TASK REQUIREMENTS >>
Reproduce every line of the listing below word for word, leaving out the pictures.

ENTRIES PROVIDED >>
---+---
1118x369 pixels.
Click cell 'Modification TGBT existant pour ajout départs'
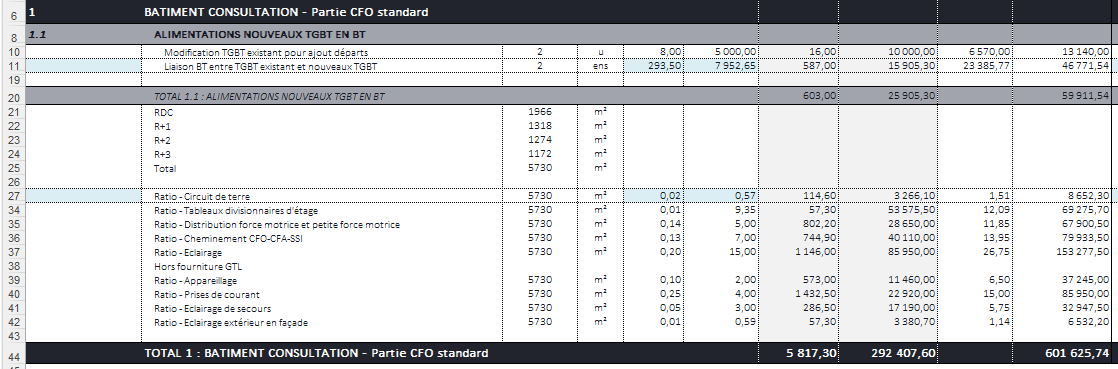pos(266,53)
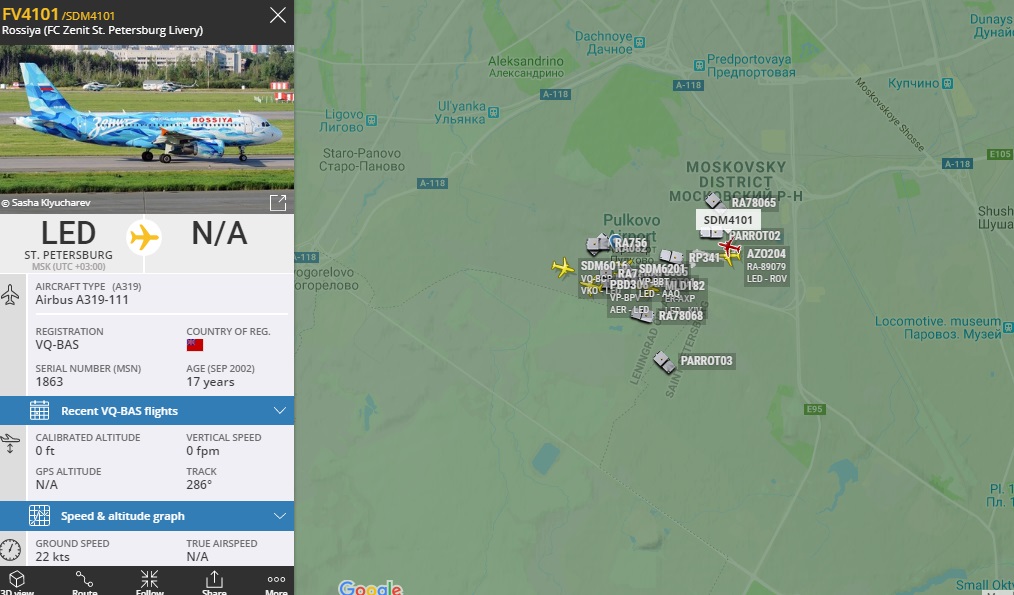Screen dimensions: 1014x595
Task: Click the AZO204 flight label
Action: pos(766,254)
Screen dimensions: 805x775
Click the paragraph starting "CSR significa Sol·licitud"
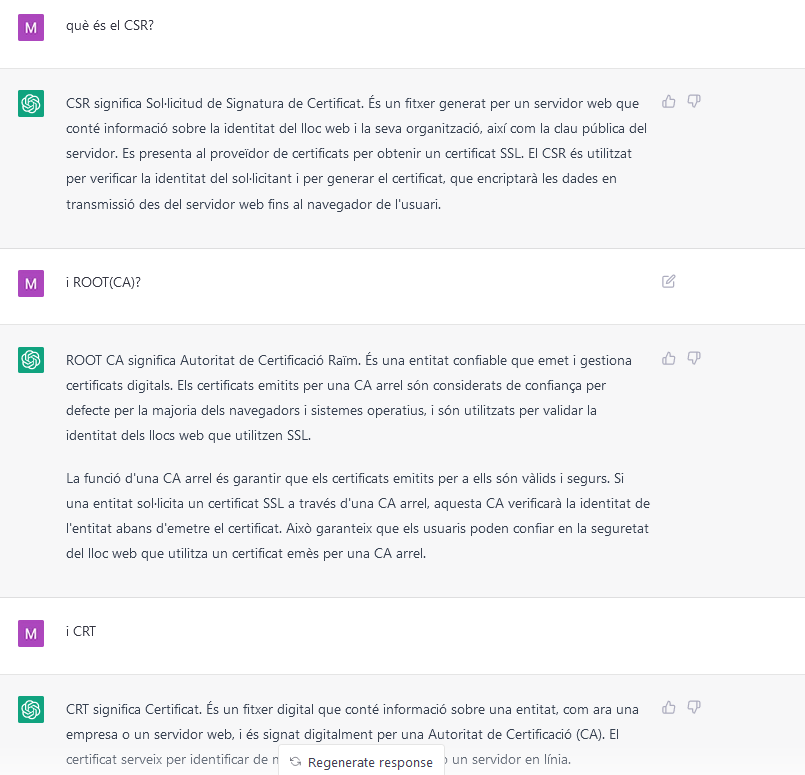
---+---
THE OUTPUT >>
1118x369 pixels.
Click cell 'Modification TGBT existant pour ajout départs'
pos(266,53)
Screen dimensions: 1014x595
Task: Click the AZO204 flight label
Action: pos(766,254)
Screen dimensions: 805x775
Click the paragraph starting "CSR significa Sol·licitud"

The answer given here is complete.